3. Karnaugh map grid

From the previous page, this is the expression we want to simplify

$$Q = \overline A. \overline B.C. \overline D + \overline A. \overline B.C.D + \overline A.B.C. \overline D + \overline A.B.C.D + A. \overline B. \overline C. \overline D + A.B. \overline C. \overline D + A.B. \overline C.D $$

This is done with the following steps:

1. Create a grid for the karnaugh map
2. Fill in the '1's in the appropriate places
3. Split the map up into regions
4. Create minterms for each region
5. Combine the minterms

Step 1: Creating the grid

Karnaugh maps are two-dimensional. So with four inputs, the first step is to combine them together to fit onto two axes. We'll pair up A and B to produce AB for one axis.
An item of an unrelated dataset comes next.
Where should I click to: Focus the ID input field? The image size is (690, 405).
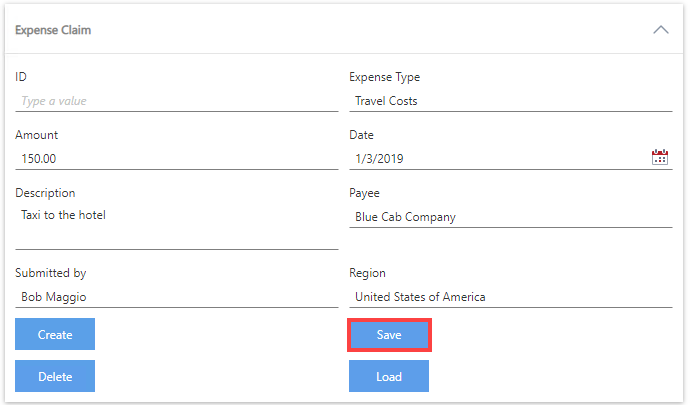tap(176, 101)
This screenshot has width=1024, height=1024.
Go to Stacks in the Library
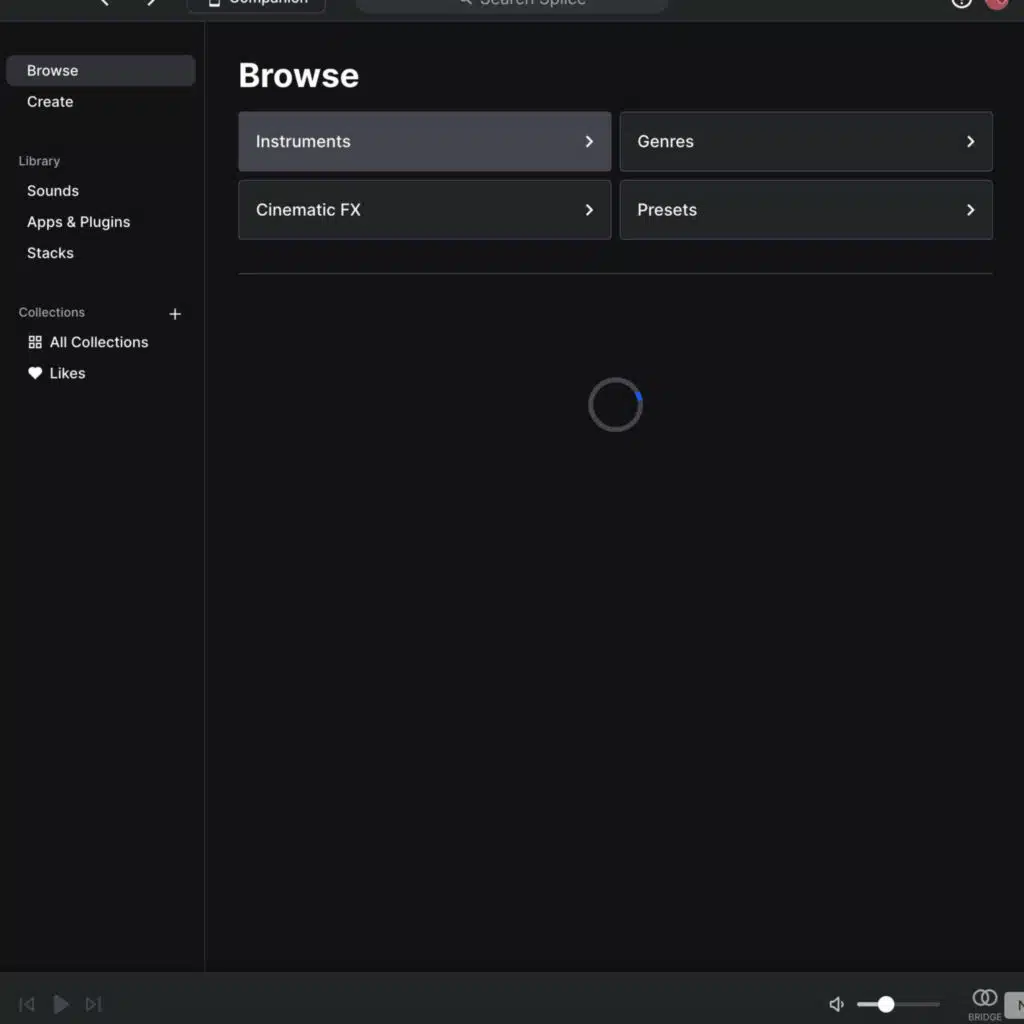point(50,253)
And we'll pair C and D to produce CD for the other axis.

The next step is to label each row and column. A can only be 0 or 1, and B can only be 0 or 1, so there are four possible values for AB - 00, 01, 10, and 11. The same is true for the pair CD.

An important thing to notice is the sequence of AB (same for CD) - only one bit it allowed to change as you go from one state to another. For example this sequence is NOT correct: 00,01,10,11 because two bits changed to go from 01 to 10. A binary sequence where only one bit changes along the sequence is called a gray code after Frank Gray. Karnaugh maps use gray code to determine the rows and columns.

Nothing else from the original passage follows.